_DATA FOR THE TASK_:
+---+
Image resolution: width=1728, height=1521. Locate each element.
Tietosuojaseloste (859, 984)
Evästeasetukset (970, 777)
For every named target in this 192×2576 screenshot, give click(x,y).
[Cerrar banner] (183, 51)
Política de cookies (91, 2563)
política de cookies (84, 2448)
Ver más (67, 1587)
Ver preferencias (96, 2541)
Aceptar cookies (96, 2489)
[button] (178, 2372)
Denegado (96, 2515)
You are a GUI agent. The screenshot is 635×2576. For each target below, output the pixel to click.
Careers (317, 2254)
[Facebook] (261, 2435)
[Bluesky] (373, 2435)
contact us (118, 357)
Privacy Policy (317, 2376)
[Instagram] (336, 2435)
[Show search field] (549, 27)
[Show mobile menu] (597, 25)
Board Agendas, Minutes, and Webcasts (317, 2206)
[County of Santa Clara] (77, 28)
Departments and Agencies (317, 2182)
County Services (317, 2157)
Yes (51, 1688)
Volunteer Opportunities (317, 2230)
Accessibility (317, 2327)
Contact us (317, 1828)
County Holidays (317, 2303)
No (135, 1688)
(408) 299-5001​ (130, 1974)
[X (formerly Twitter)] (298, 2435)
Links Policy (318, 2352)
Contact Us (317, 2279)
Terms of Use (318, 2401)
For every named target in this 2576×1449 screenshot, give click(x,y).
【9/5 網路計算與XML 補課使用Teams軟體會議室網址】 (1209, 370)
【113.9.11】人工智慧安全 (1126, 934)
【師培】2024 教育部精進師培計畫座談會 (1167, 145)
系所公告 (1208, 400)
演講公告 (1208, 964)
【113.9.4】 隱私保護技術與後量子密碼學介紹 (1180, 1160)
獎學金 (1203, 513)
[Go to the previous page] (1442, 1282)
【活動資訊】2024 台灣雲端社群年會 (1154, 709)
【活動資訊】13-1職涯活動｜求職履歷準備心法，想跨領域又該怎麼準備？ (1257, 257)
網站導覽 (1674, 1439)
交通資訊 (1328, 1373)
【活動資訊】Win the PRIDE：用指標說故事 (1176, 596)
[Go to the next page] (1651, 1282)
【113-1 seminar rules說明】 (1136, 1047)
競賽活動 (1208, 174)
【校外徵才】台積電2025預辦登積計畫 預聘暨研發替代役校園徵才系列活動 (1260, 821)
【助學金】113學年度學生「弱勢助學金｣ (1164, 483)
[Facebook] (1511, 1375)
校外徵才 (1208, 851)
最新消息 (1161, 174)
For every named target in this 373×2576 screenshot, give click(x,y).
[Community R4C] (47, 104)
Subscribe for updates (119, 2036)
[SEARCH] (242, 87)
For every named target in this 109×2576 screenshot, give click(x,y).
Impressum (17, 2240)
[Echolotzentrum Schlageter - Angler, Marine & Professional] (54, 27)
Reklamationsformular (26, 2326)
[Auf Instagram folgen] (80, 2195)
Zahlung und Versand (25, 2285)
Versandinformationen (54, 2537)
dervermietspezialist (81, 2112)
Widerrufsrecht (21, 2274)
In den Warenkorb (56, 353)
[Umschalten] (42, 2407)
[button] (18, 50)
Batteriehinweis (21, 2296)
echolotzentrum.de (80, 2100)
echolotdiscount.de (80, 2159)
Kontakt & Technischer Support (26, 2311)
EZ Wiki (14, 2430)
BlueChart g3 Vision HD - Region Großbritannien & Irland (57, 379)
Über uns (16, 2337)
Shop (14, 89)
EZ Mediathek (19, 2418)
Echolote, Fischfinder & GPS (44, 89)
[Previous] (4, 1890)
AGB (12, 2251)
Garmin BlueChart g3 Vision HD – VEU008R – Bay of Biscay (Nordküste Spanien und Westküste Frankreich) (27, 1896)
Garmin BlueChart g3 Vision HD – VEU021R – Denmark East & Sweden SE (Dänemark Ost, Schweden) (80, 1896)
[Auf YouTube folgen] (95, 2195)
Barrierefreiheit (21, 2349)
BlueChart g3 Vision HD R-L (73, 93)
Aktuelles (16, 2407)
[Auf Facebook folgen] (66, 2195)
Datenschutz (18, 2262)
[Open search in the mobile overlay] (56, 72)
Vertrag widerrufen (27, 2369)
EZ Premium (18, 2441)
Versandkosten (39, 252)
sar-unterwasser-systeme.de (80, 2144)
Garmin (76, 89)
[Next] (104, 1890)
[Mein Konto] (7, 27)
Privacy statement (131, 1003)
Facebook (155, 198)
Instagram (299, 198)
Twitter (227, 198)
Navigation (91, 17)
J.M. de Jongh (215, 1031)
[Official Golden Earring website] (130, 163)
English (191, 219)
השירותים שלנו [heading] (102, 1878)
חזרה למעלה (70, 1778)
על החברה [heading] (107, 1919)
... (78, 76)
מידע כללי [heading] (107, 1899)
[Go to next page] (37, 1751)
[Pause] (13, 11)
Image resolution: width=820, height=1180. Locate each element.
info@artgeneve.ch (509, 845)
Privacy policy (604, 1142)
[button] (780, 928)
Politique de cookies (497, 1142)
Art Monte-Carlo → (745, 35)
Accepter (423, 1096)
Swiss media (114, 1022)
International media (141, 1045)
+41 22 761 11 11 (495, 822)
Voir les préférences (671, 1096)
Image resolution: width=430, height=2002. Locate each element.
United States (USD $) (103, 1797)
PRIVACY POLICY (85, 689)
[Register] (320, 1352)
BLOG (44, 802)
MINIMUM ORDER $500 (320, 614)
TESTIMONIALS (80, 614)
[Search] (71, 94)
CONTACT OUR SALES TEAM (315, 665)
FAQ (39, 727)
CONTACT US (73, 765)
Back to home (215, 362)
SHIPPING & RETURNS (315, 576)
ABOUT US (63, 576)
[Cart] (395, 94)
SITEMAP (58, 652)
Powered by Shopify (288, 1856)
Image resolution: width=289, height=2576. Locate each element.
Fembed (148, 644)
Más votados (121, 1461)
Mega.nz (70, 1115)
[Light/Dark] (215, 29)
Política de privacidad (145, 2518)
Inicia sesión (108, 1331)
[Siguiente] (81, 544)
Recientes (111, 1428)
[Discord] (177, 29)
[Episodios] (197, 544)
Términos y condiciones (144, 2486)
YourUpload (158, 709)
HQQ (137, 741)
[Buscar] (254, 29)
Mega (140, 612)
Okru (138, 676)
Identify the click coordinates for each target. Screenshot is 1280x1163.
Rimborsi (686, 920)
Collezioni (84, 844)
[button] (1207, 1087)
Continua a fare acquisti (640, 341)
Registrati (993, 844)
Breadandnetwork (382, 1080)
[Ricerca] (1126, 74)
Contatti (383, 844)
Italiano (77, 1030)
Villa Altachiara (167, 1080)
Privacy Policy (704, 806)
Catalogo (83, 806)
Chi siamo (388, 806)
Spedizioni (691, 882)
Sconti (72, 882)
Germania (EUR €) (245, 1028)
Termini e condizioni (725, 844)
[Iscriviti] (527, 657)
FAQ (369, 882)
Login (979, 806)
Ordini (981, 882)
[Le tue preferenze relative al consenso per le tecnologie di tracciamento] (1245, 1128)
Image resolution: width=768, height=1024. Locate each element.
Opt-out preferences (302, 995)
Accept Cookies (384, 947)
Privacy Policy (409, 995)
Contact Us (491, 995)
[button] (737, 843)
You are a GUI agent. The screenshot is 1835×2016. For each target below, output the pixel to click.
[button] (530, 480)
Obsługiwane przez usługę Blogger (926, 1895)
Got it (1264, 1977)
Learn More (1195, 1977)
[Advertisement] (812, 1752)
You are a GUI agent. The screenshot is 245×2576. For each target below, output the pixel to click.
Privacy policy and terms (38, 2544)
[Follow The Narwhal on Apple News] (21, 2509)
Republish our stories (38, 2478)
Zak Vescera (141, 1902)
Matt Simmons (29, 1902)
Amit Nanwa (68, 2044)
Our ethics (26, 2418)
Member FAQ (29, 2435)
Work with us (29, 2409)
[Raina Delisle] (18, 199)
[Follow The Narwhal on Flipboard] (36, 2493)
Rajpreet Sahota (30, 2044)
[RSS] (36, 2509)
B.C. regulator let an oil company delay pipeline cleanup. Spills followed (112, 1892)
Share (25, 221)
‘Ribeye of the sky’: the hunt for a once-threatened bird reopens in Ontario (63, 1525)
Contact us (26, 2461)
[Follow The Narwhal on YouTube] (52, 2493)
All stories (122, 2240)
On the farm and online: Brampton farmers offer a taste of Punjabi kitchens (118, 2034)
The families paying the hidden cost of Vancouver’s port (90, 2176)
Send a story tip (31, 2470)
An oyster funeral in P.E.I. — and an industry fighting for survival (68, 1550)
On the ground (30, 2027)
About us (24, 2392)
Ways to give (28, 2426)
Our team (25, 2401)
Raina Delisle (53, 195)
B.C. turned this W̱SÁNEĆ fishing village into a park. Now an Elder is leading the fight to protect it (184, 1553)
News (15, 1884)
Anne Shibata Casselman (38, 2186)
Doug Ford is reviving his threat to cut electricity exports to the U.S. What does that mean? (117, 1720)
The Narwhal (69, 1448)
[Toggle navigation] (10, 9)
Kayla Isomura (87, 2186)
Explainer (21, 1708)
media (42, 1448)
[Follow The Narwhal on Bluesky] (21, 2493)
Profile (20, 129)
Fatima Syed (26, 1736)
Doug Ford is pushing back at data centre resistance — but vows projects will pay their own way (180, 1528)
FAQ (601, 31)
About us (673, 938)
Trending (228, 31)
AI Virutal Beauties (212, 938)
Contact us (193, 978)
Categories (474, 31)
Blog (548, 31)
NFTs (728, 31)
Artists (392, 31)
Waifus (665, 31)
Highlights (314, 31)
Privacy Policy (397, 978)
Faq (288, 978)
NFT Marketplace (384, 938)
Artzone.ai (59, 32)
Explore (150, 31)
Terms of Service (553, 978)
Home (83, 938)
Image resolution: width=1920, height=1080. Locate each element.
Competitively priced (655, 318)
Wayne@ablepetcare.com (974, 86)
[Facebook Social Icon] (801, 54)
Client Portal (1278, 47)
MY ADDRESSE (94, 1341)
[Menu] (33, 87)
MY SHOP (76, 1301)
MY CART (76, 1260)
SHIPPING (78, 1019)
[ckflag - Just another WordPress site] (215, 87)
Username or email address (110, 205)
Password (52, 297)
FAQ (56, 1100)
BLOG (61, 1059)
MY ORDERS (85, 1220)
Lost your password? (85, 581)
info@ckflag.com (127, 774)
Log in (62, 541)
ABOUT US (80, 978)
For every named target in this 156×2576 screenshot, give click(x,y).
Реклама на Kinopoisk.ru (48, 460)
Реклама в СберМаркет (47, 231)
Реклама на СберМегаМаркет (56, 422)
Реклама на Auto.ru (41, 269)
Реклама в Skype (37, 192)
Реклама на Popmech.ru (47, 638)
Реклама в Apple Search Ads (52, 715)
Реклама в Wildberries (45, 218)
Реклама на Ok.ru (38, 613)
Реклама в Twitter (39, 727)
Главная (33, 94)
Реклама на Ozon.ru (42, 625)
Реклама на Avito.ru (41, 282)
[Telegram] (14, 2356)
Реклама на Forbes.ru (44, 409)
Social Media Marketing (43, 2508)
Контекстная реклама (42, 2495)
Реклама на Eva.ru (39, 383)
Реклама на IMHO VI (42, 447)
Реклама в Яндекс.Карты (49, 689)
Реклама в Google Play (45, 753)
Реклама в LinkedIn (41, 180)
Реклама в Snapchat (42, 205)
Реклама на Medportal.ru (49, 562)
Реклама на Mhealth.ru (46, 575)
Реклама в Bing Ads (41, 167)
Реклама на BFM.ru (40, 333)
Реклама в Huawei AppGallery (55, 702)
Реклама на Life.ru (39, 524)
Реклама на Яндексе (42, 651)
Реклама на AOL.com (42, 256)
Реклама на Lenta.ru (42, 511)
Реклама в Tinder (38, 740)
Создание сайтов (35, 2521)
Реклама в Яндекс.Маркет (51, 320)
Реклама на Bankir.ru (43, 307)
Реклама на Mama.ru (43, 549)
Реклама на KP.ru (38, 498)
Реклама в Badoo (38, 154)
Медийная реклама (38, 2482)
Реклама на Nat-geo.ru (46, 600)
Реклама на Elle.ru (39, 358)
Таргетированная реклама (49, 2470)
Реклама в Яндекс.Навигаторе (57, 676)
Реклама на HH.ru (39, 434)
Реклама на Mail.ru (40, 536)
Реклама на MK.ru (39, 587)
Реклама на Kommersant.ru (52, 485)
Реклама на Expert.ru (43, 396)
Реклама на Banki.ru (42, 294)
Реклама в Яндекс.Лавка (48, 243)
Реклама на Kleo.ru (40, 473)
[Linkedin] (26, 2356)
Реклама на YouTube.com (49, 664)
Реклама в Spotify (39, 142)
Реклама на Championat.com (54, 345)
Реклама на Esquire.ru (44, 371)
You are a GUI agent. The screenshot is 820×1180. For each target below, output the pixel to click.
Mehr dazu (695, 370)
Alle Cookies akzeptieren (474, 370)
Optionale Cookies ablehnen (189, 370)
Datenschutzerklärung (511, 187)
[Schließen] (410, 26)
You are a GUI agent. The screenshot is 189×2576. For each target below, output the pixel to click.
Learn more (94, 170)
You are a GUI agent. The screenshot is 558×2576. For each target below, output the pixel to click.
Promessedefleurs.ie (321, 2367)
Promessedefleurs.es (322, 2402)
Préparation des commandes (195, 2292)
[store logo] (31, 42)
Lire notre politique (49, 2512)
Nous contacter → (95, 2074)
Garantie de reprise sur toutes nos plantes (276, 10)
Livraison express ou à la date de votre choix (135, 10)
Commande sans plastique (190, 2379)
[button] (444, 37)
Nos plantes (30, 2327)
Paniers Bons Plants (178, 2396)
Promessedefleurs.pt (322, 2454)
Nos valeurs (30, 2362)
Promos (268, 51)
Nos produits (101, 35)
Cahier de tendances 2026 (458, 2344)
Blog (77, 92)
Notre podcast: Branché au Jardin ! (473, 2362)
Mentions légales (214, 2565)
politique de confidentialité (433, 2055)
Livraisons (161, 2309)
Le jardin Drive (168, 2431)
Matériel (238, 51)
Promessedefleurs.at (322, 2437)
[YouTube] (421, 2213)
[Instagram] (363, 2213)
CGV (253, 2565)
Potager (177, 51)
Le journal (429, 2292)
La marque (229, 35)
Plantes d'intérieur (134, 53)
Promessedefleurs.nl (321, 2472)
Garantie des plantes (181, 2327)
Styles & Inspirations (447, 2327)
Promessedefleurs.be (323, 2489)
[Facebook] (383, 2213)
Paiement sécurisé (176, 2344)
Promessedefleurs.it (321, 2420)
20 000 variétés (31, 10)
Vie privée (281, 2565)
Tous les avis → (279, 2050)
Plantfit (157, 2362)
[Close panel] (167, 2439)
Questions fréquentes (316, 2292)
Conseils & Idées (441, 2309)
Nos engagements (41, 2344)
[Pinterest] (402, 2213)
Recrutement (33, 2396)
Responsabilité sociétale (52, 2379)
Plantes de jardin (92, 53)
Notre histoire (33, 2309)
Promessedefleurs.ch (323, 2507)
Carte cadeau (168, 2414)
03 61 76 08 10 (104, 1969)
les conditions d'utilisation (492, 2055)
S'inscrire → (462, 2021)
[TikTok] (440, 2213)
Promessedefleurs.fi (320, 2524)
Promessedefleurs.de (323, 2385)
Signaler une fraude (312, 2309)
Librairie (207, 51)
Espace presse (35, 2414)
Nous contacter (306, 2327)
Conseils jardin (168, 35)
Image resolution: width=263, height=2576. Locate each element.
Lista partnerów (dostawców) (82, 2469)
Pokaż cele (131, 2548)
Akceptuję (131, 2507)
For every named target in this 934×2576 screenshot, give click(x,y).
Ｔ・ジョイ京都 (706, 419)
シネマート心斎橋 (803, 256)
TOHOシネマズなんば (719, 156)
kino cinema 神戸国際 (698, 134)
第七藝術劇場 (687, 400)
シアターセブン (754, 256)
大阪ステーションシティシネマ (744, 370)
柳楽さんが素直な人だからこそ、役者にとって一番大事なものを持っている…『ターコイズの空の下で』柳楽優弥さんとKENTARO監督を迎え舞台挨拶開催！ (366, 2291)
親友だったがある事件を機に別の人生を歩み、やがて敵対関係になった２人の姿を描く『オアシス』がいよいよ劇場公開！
+---+
_HOW TO COMPLETE THIS TASK_: Reproduce the listing word for word from its first line up to and including the line with "[Facebook] (261, 2435)". Give no other lines.

_WRITTEN REPLY_:
Image resolution: width=1728, height=1521. Locate each element.
Tietosuojaseloste (859, 984)
Evästeasetukset (970, 777)
For every named target in this 192×2576 screenshot, give click(x,y).
[Cerrar banner] (183, 51)
Política de cookies (91, 2563)
política de cookies (84, 2448)
Ver más (67, 1587)
Ver preferencias (96, 2541)
Aceptar cookies (96, 2489)
[button] (178, 2372)
Denegado (96, 2515)
You are a GUI agent. The screenshot is 635×2576. For each target below, output the pixel to click.
Careers (317, 2254)
[Facebook] (261, 2435)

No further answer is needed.